Vasomotor changes in the dermis and subcutaneous tissue—a response to cooling or chronic exposure to radiant heat—can produce a lattice-like, bluish mottled appearance (cutis marmorata), particularly on the trunk, arms, and legs. This response to cold may last for months in normal infants. Acrocyanosis, a blue cast to the hands and feet when exposed to cold, is very common in newborns for the first few days and may recur throughout early infancy. Occasionally in newborns, a remarkable color change (harlequin dyschromia) appears with transient cyanosis of one half of the body or one extremity, presumably from
temporary vascular instability.
The amount of melanin in the skin of newborns varies, affecting pigmentation. Black newborns may have a lighter skin color initially, except in the nail beds, genitalia, and ear folds which are dark at birth. A dark or bluish pigmentation over the buttocks and lower lumbar regions is common in newborns of African, Asian, and Mediterranean descent. These areas, called slate blue patches, result from pigmented cells in the deep layers of the skin; they become less noticeable with age and usually disappear during childhood. Document these pigmented areas to avoid later concern about bruising.

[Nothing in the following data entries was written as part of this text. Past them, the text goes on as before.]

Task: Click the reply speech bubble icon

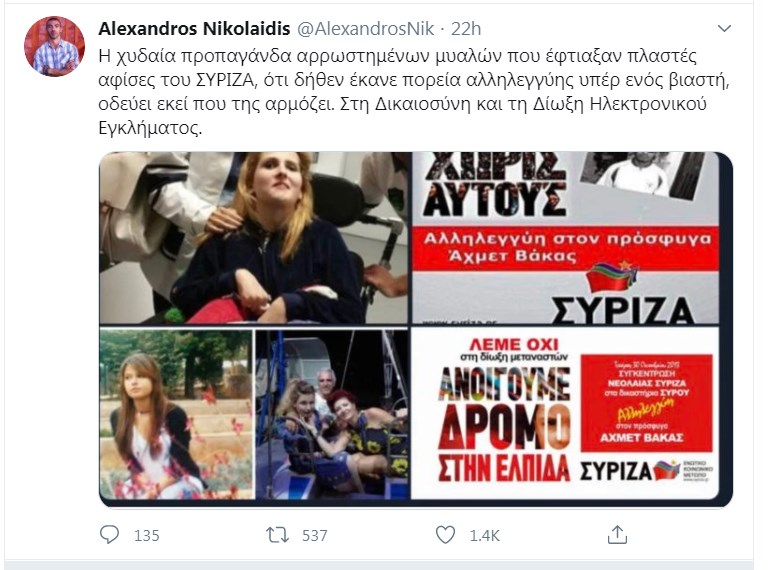Action: click(x=109, y=534)
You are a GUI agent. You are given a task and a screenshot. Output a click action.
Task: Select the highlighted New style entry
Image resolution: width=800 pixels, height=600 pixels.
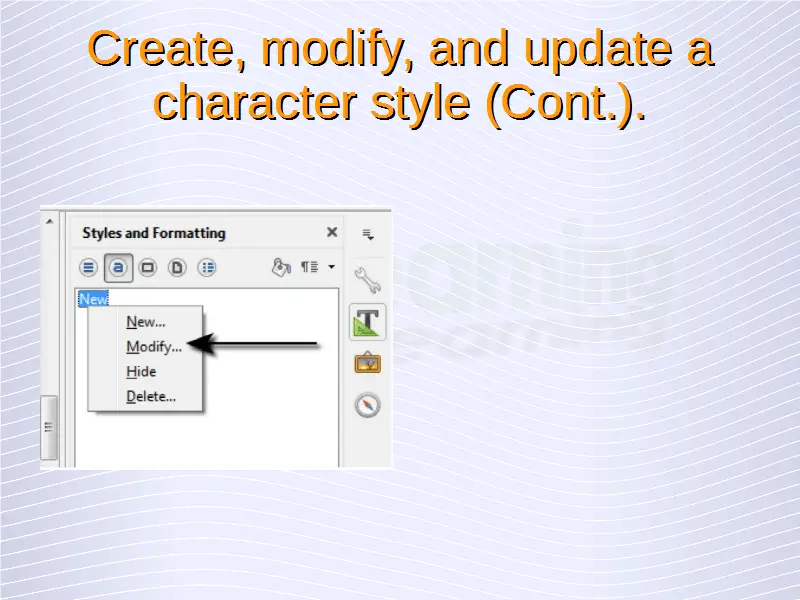pyautogui.click(x=93, y=299)
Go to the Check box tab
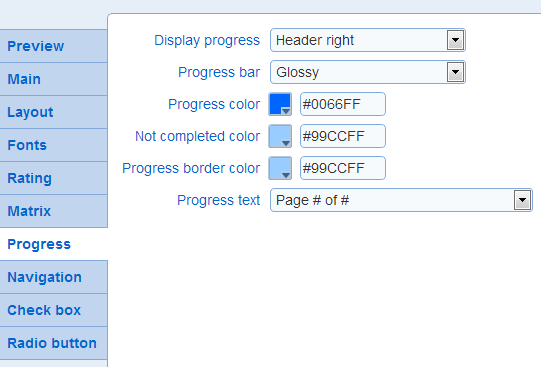Image resolution: width=541 pixels, height=367 pixels. pyautogui.click(x=53, y=310)
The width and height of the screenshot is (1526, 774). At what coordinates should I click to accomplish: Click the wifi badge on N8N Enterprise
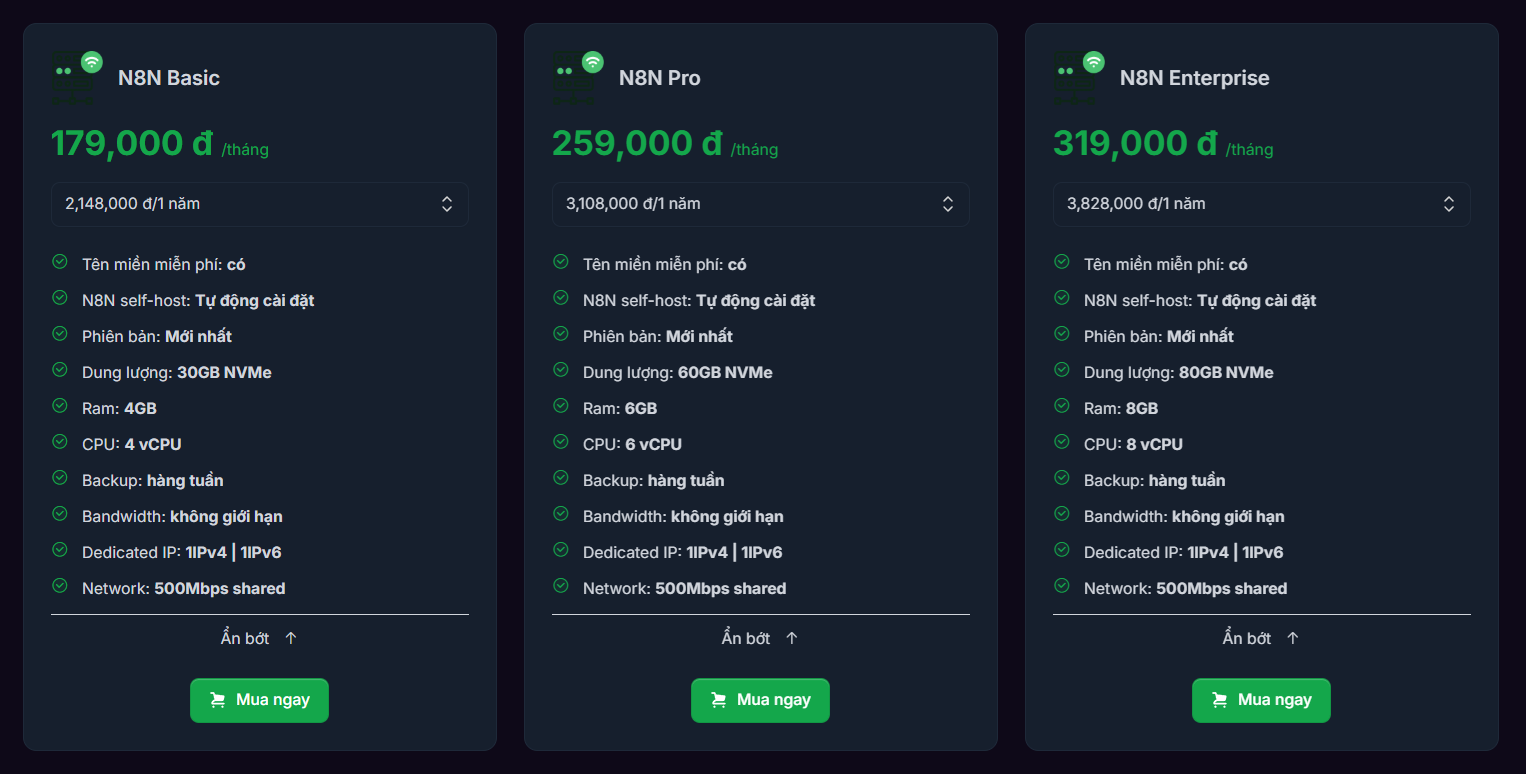tap(1094, 62)
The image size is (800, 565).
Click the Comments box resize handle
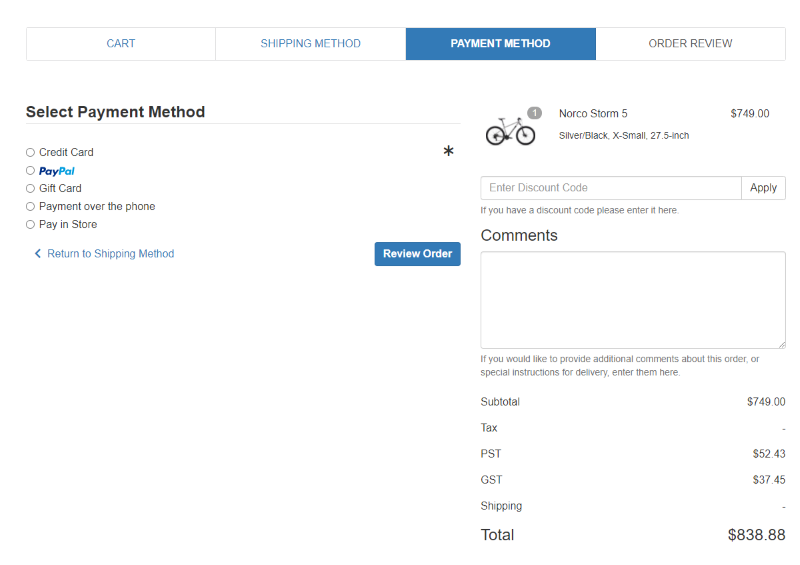click(x=781, y=344)
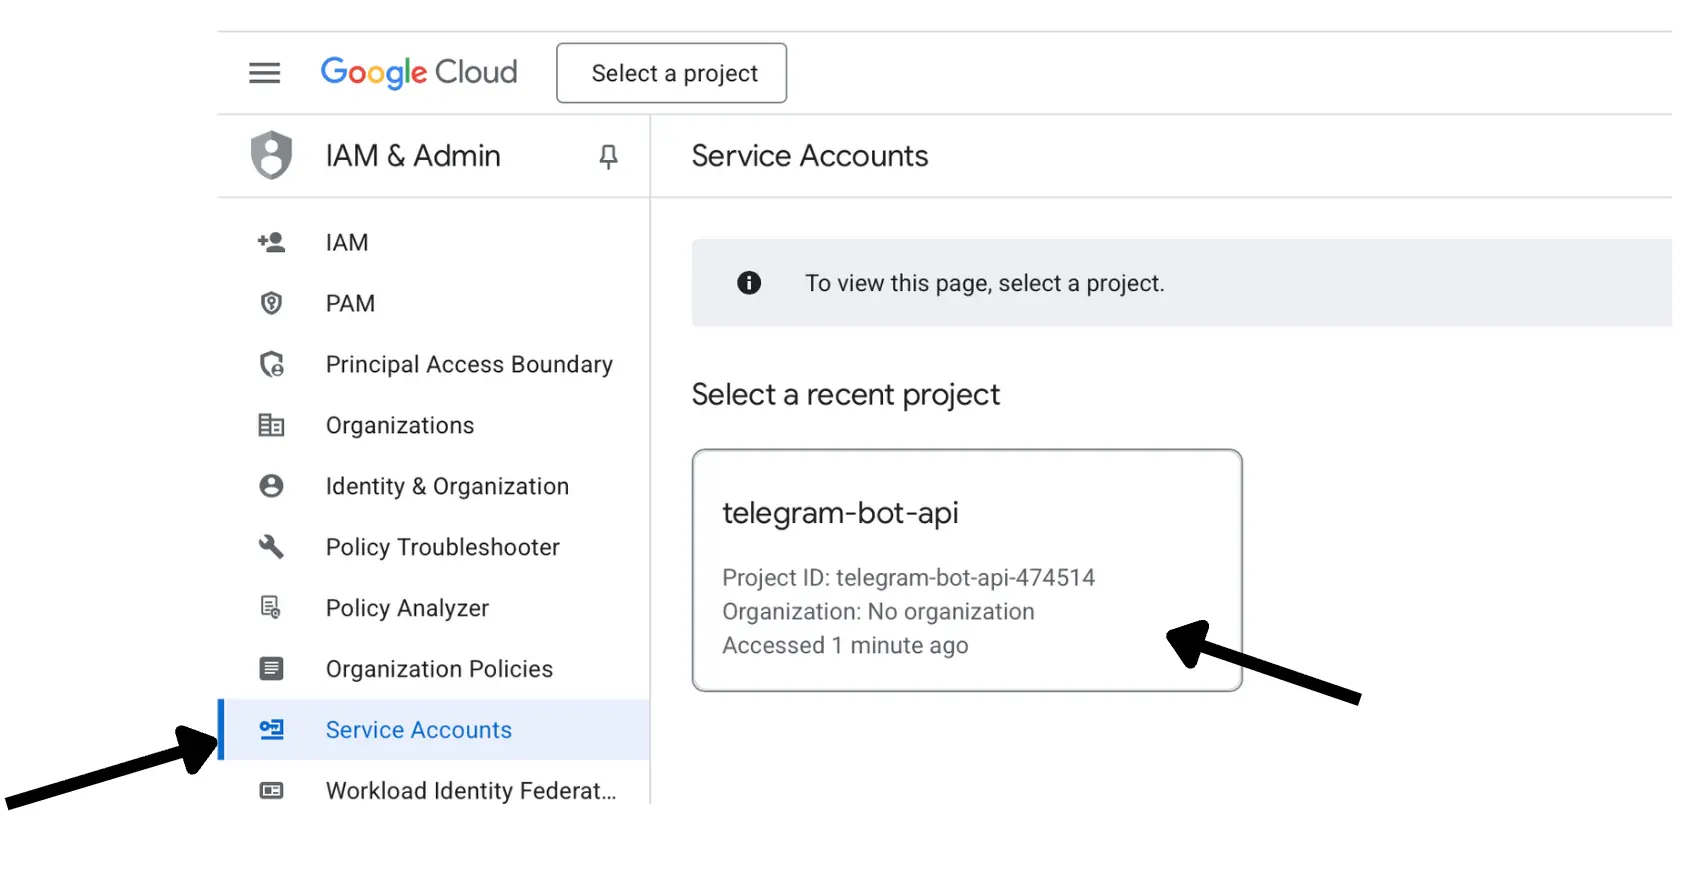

At birth, there is a fine, downy growth of hair called lanugo over the entire body, especially the shoulders and back. This hair is shed within the first few weeks. Lanugo is prominent in premature infants. Hair thickness on the head varies considerably among newborns and is not predictive of later hair growth. All of the original hair is shed within months and is replaced with a new crop, sometimes of a different color.
Inspect the newborn closely for a series of common skin conditions. At birth, a cheesy white material called vernix caseosa, composed of sebum and desquamated epithelial cells, covers the body. Some newborns have edema over their hands, feet, lower legs, pubis, and sacrum; this disappears within a few days. Superficial desquamation of the skin is often noticeable 24 to 36 hours after birth, particularly in postterm babies (>40 weeks gestation), and it can last for 7 to 10 days.
You should be able to identify four common dermatologic conditions in newborns—miliaria rubra, erythema toxicum, pustular melanosis, and milia. None of these is clinically significant.
Note any signs of trauma from the birth process and the use of forceps or suction; these signs disappear but should prompt a careful neurologic examination.